Saved data entries:
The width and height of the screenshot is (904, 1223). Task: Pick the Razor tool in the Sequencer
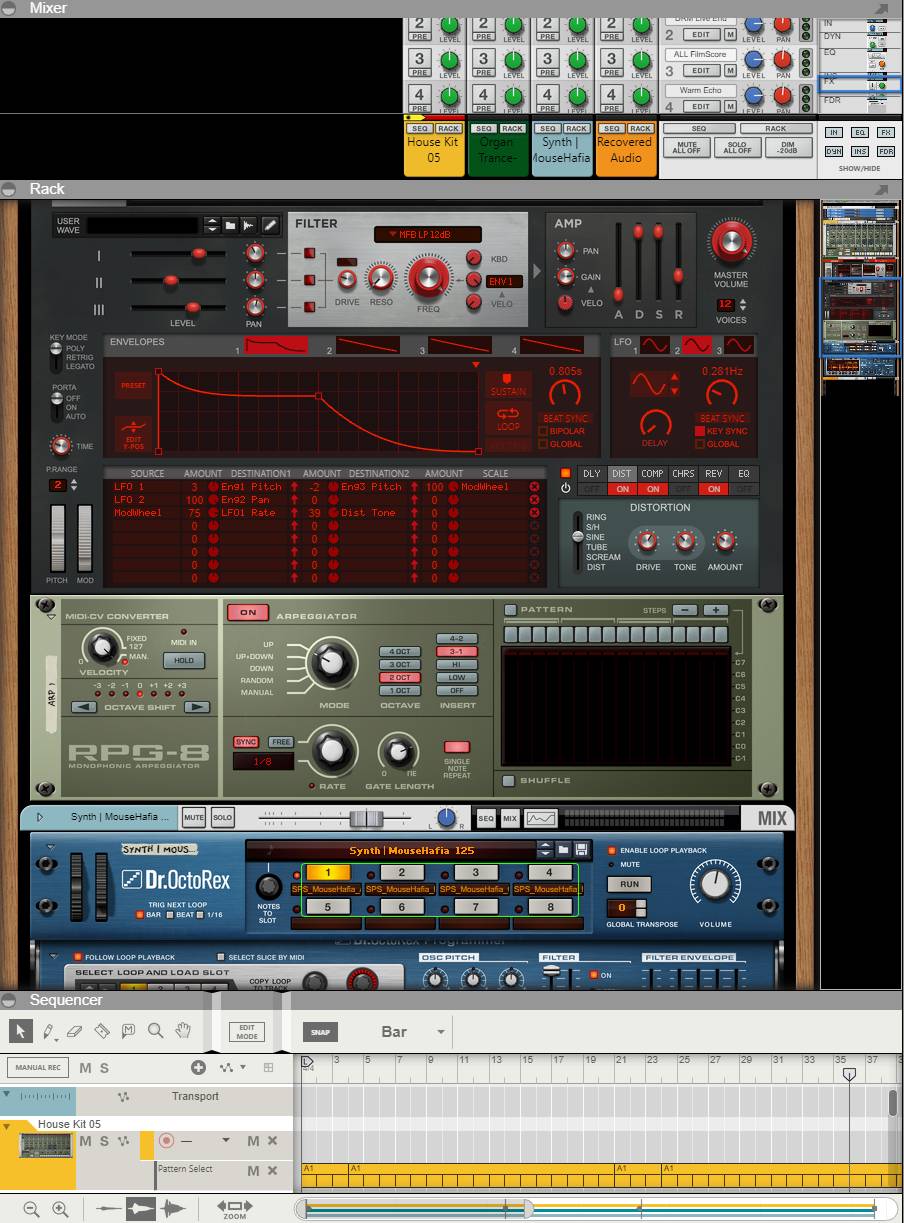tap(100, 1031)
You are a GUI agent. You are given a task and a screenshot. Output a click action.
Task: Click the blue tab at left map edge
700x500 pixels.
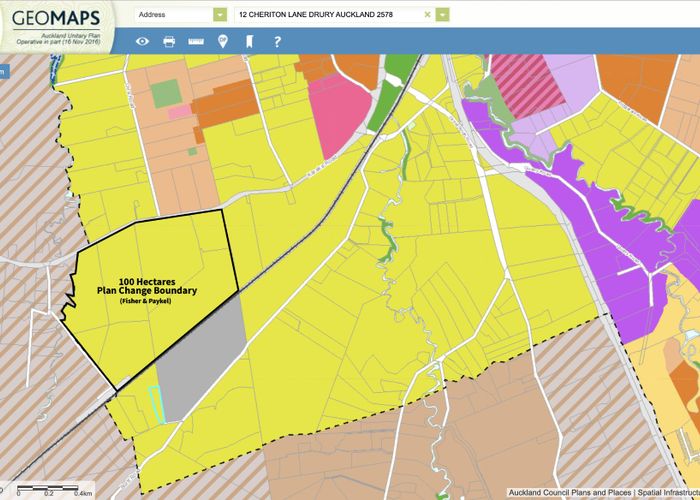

What needs to be done:
Would you write out the data exactly, with no pictures in the copy?

Task answer:
The width and height of the screenshot is (904, 1223). Task: Pick the Razor tool in the Sequencer
tap(100, 1031)
You are a GUI agent. You are given a task and a screenshot. Output a click action.
Task: Click the blue tab at left map edge
700x500 pixels.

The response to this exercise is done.